## Records supplied
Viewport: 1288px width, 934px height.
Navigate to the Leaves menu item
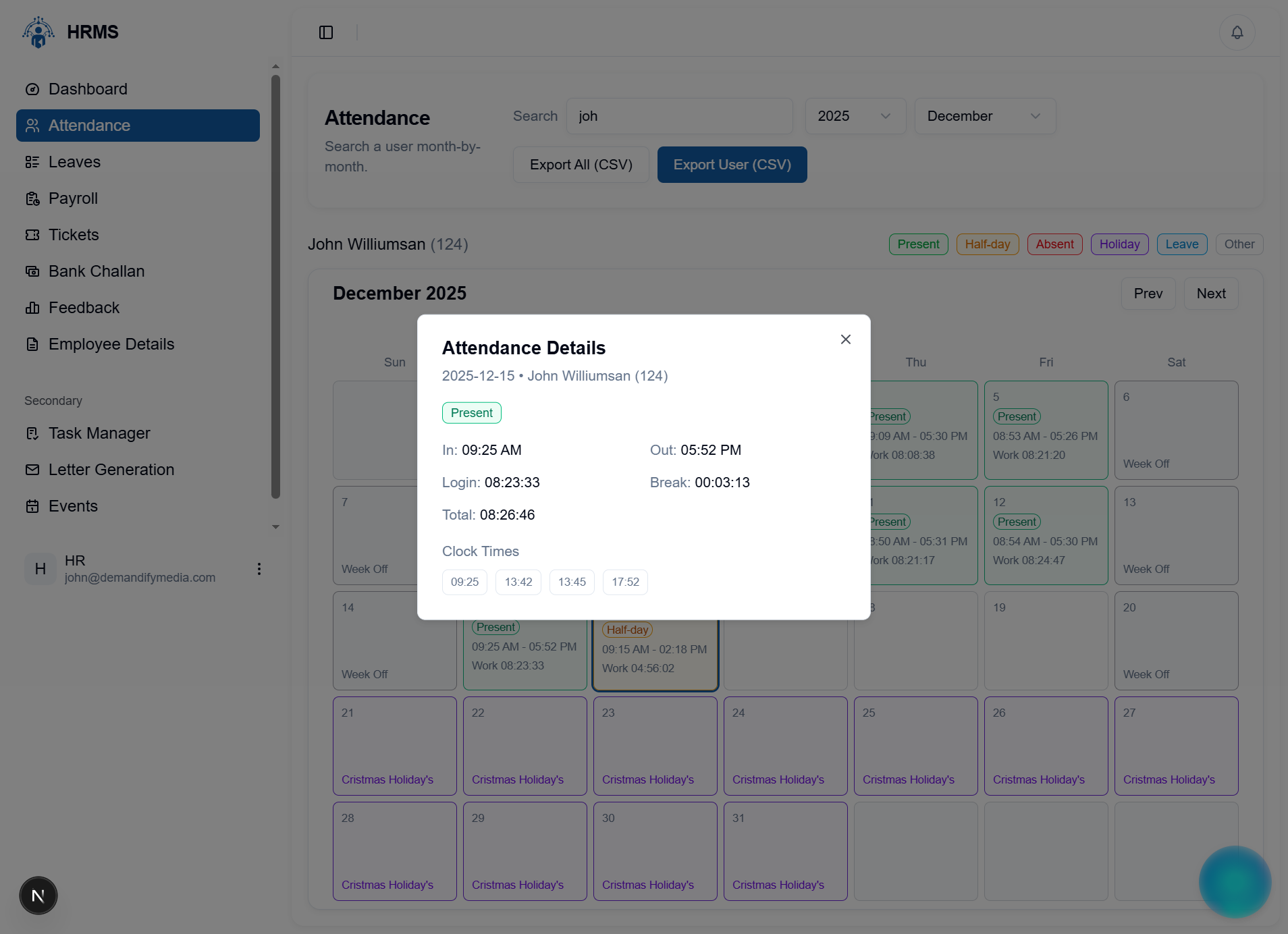point(74,161)
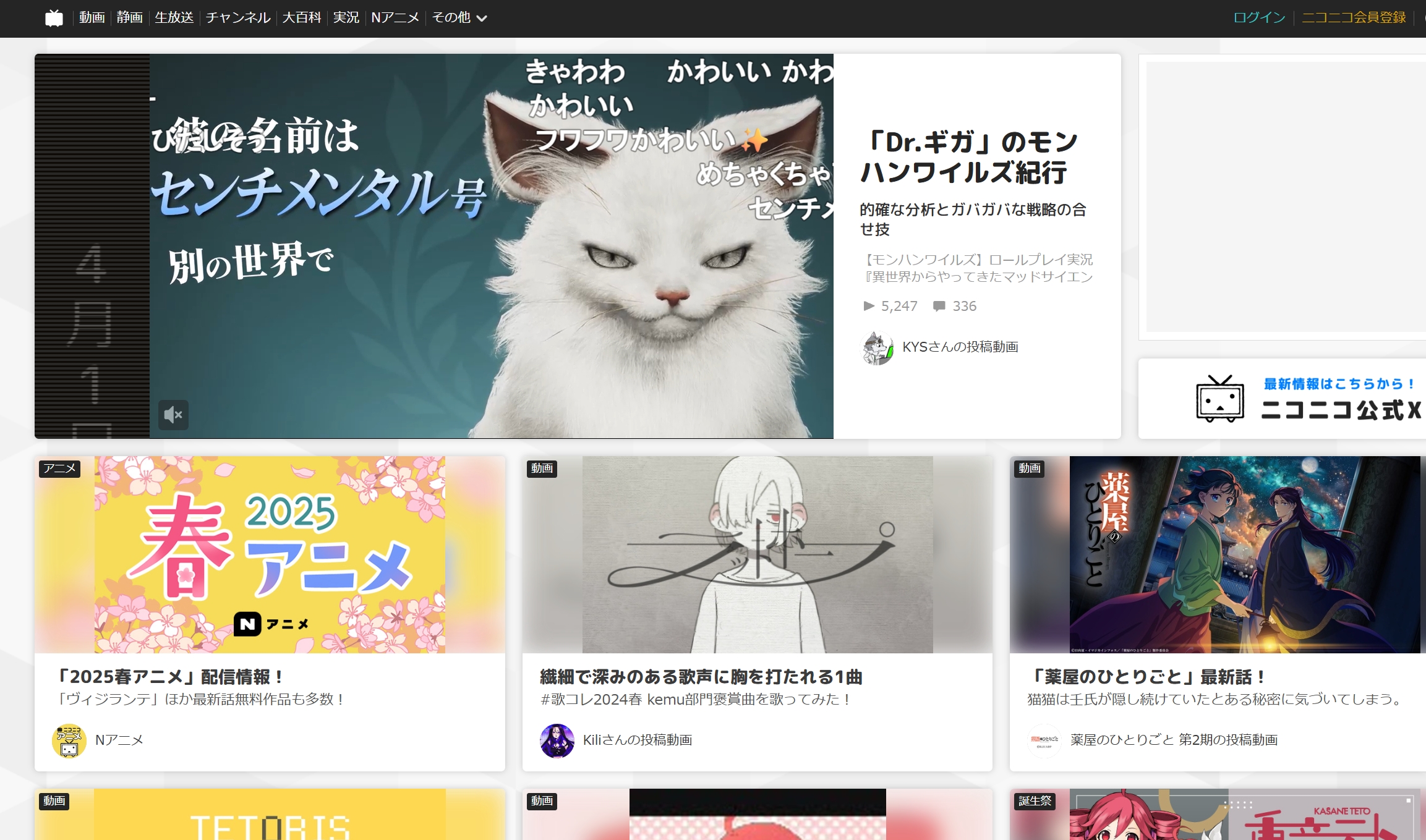The image size is (1426, 840).
Task: Click the ログイン link
Action: click(1259, 18)
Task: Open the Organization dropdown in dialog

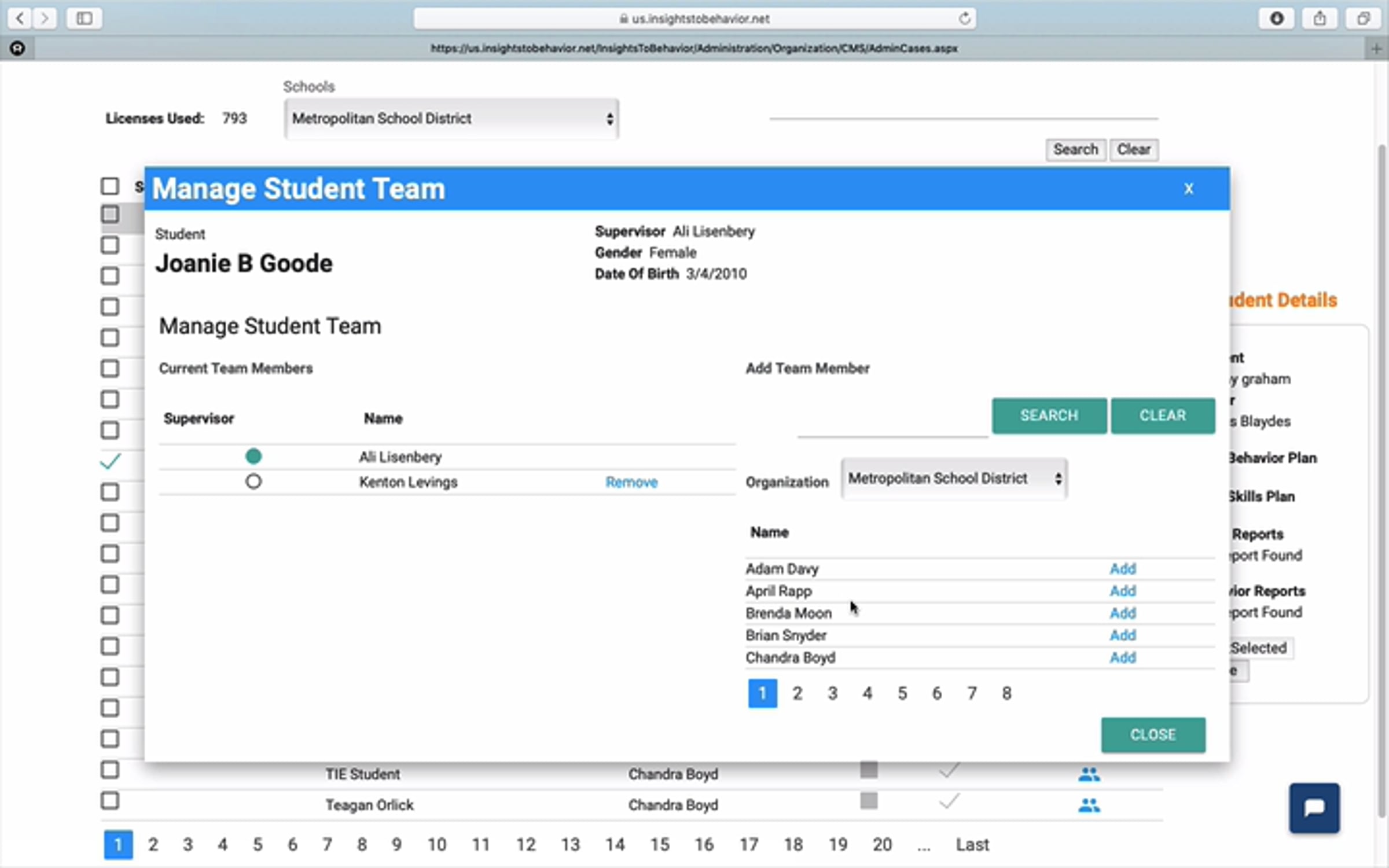Action: pyautogui.click(x=954, y=479)
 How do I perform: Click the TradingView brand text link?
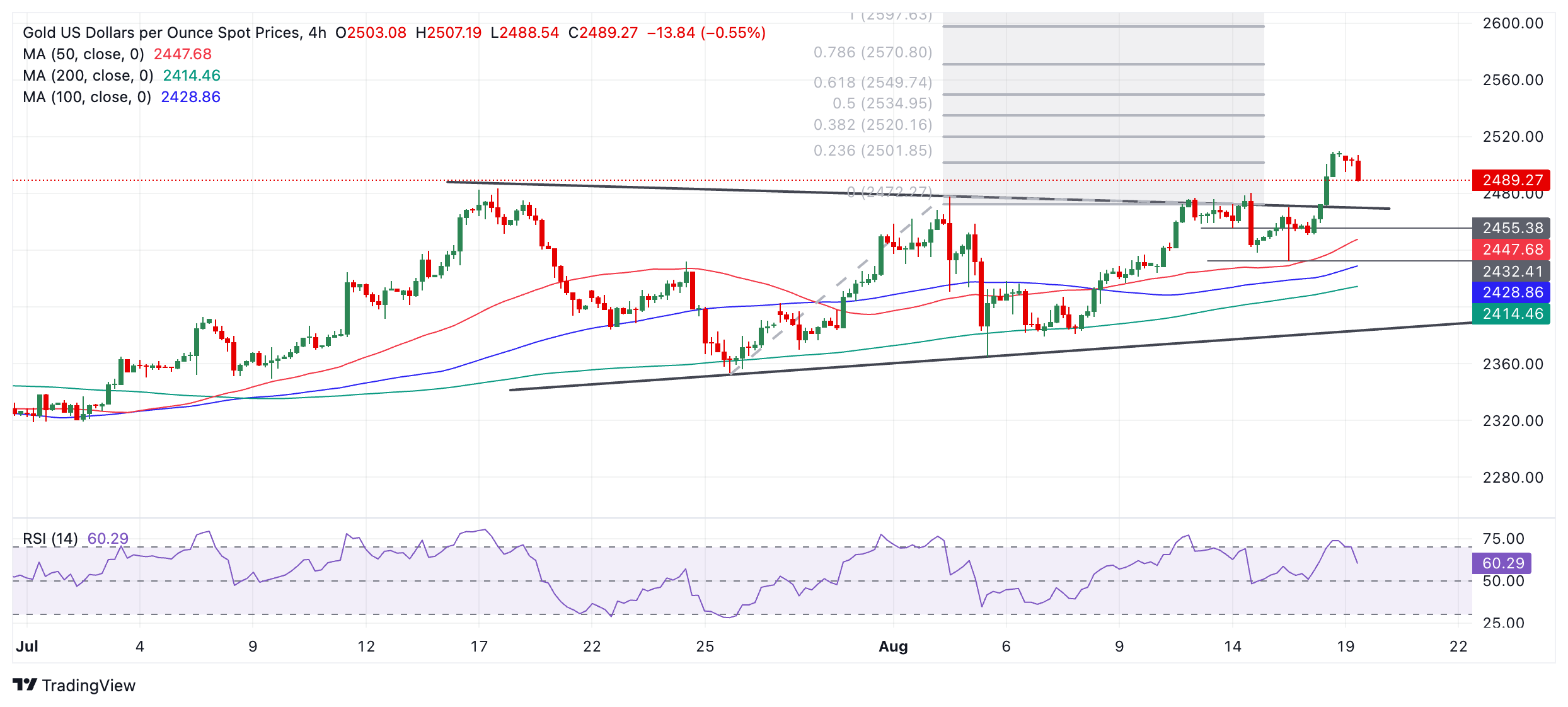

## Activity
The complete listing must be transcribed verbatim, and all pictures are to be omitted.

## Answer to the exercise
Viewport: 1288px width, 934px height.
Navigate to the Leaves menu item
point(74,161)
The image size is (1426, 840).
Task: Click the ログイン link
Action: click(1259, 18)
Task: Open the Organization dropdown in dialog

Action: pyautogui.click(x=954, y=479)
 How do I perform: Click the TradingView brand text link?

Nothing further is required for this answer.